PERSONAL INFORMATION MANAGEMENT OF ADULTS WITH CEREBRAL PALSY
Levinsky College of Education (ISRAEL)
About this paper:
Conference name: 16th International Technology, Education and Development Conference
Dates: 7-8 March, 2022
Location: Online Conference
Abstract:
Adults with cerebral palsy (CP) struggle with developmental movement and posture impairments that limit their everyday activities. These impairments have a massive effect on their functioning and quality of life. The cognitive, social, and personality aspects of their development lack experiences every non-disabled person goes through. Their physical handicap significantly undermines their routine functioning in various life situations and directly affects their ability to participate in the social, community, and employment scenes.
The technological development and the innovations in assistive technology offer new opportunities. Technology enables disabled individuals to manage and organize information independently, granting them thinking autonomy and an opportunity to manage their environment according to their preferences. Personal information management (PIM) includes the ability to save, organize, retrieve, and share information, and has functional, emotional, and cognitive aspects in life activities.
The pilot study explores the role of PIM as perceived by 3 adults with CP (27-32). We used a qualitative methodology and held in-depth interviews and guided tours on computers and cell phones.
The preliminary findings indicate that PIM constitutes a central portion of their lives: "always with the laptop, if I lose it, I am done for, I do everything with it, it is on 25 hours a day, and everything is there… it is my connection to the outside world". The findings reveal two main aspects:
Functional and cognitive aspects
The interviews revealed that PIM facilitates access: "I take online lessons … this is good for people like me because I don't have to go there", "It's a live lesson that is later uploaded to the site. You can go back and forth as much as you like [on my laptop]". PIM makes up for the lacking information management experience due to the physical disability: "I save on a disk-on-key, on the computer, on 'Drive. And transfer it if I need to show it". There are indications that the PIM prompts cognitive processes of knowledge construction. It enables interacting with knowledge, gathering information, creating and sharing new information, and contemplating it critically: "There are all kinds of things here … [if] I think this is not so good, I post and write something of my own".

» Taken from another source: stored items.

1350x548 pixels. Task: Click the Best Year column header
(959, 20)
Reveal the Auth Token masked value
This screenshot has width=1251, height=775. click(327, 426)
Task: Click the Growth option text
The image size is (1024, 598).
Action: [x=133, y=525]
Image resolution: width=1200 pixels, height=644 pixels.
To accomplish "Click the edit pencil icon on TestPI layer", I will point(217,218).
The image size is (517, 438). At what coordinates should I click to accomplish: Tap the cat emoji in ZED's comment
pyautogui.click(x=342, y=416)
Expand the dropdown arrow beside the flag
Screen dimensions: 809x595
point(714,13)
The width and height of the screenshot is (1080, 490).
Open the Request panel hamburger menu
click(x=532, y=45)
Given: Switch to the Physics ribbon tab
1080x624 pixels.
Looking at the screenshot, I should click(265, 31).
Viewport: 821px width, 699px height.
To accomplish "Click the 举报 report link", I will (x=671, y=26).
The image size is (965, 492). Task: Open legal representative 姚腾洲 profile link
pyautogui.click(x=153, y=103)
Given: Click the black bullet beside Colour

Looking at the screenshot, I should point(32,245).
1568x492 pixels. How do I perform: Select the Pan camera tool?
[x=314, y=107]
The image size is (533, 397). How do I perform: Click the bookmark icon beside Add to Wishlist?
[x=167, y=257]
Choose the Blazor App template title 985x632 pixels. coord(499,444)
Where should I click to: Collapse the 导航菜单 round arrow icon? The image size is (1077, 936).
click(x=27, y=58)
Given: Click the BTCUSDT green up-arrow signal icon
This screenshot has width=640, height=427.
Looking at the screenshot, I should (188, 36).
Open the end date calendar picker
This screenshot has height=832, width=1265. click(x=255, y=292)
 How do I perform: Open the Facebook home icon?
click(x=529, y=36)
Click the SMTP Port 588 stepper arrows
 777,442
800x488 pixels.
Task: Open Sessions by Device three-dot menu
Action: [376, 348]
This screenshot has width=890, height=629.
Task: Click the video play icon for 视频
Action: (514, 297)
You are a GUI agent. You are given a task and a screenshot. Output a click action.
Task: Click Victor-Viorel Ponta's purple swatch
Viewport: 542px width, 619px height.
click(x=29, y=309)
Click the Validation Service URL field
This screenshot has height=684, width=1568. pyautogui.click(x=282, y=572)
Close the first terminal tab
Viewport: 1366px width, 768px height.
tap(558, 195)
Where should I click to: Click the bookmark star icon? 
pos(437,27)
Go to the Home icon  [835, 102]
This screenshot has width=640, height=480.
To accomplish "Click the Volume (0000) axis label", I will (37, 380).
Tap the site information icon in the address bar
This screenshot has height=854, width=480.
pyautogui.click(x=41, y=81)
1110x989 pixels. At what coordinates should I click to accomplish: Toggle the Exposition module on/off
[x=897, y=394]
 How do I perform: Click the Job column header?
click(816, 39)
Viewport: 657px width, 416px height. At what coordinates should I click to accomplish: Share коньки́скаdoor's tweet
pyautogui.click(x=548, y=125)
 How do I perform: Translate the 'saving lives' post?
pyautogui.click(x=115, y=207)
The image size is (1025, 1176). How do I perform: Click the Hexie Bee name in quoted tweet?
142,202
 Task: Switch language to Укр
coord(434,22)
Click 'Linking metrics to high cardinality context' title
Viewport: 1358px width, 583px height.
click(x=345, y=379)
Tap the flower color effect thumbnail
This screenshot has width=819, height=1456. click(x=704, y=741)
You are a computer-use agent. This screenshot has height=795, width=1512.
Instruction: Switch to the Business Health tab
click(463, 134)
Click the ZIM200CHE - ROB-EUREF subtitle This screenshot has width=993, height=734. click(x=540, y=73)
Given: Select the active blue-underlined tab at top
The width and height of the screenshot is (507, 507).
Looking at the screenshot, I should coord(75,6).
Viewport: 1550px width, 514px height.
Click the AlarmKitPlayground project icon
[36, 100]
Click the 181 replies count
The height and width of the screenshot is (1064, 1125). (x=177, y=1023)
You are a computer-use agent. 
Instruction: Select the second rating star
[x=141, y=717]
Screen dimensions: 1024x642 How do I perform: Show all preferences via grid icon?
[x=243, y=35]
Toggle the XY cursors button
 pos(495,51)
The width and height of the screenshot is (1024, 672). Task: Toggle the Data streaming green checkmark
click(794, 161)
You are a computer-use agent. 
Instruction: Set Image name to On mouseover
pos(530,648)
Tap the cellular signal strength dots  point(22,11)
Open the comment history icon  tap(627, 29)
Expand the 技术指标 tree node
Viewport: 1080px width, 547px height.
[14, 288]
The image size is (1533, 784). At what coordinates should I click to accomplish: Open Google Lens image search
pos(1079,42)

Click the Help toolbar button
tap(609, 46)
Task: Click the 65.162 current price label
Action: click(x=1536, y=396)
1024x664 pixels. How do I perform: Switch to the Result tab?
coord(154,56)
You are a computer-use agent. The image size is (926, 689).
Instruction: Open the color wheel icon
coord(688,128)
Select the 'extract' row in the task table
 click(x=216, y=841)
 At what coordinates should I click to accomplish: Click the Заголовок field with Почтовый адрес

Emotional and social aspects
The digital space enables displaying knowledge in areas of personal interest and activity: "This allows other people to see what I have painted and watch my work, and this is important to me". "Facebook reflects me". Interestingly, the information space also enables a reflective internal discourse: I write letters to people, which I write for myself and never post. Things I wanted to say and couldn't".
It also turned up that the digital social networks are a venue for social encounters: "I am on Facebook quite a lot, I enter to see what people share and share with them as well". D. met her husband on Facebook "He entered my profile and then wrote to me, 'Hey, I watched your wall and liked your writing a lot".
In summary, for adults with physical impairments, the functional, cognitive, emotional and social significance of digital activities is exceptionally high given their inability to participate physically in such activities. Extending the research to include other adults would enable examining the associations between this significance and their functioning at work, in their studies, and in society.Keywords:
Personal information management, Cerebral Palsy.